Buenas, mirando las especificaciones de Scart la resistencia del limitador debería ser < 1K ya que la Zin del pin 8 es de 10K, al realizar el divisor de tensión debería ser tal que Rlimitador/Rpin8 +1 fuera más o menos 1, con Rlimitador =1k e Rpin8 =10k me saldría Vpin8=10´9V activando el modo AV, ¿estoy en lo cierto?

Gracias


----------



## dagger (Dic 24, 2008)

Que tanto kilombo......un simple pic que al encender el tv deje pasar 5 seg y active la tecla tv/video


----------



## juasan11 (Dic 27, 2008)

Si la entrada del pin 8 tiene un a z in de 10K, si asi es. no se exactamente cuales son las especificaciones pero es sencillo si quieres haz la prueba con un potenciometro, lo pones a maxima resistencia y lo vas bajando hasta que salte el av en ese momneto despinchas el potenciometro lo mides y ya sabes la reszitencia que necesitas. Vamos ensayo y error en vez de matematicas.


----------



## dacoba (Ene 8, 2009)

El método de prueba error está bien, lo malo es que la aplicación está pensada para funcionar en distintos tipos de TVs desconocidos de antemano, por esta razón había pensado en calcularlo matematicamente.

Un saludo y muchas gracias


----------

Tareas escritas:
1. Transcribe sin cambios el tramo del texto propuesto que va desde "## dacoba (Ene" hasta "en calcularlo matematicamente.".
2. En el texto propuesto, ¿por qué prefiere dacoba calcular la resistencia matemáticamente en lugar de recurrir a prueba y error?

Material proporcionado:
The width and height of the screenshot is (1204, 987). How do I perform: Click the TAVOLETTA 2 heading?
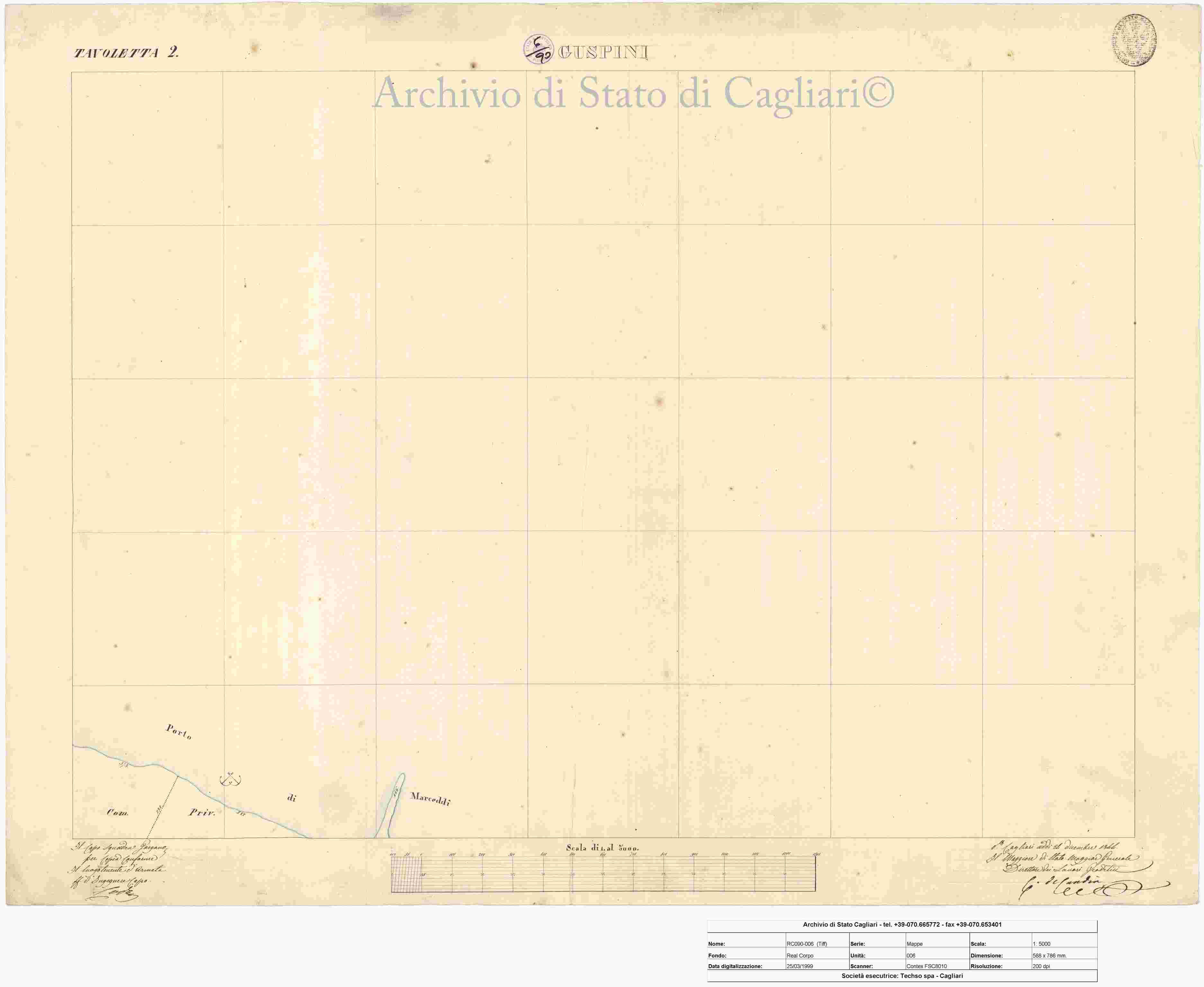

Respuestas:
1.
## dacoba (Ene 8, 2009)

El método de prueba error está bien, lo malo es que la aplicación está pensada para funcionar en distintos tipos de TVs desconocidos de antemano, por esta razón había pensado en calcularlo matematicamente.

2. Porque la aplicación está pensada para funcionar en distintos tipos de televisores desconocidos de antemano.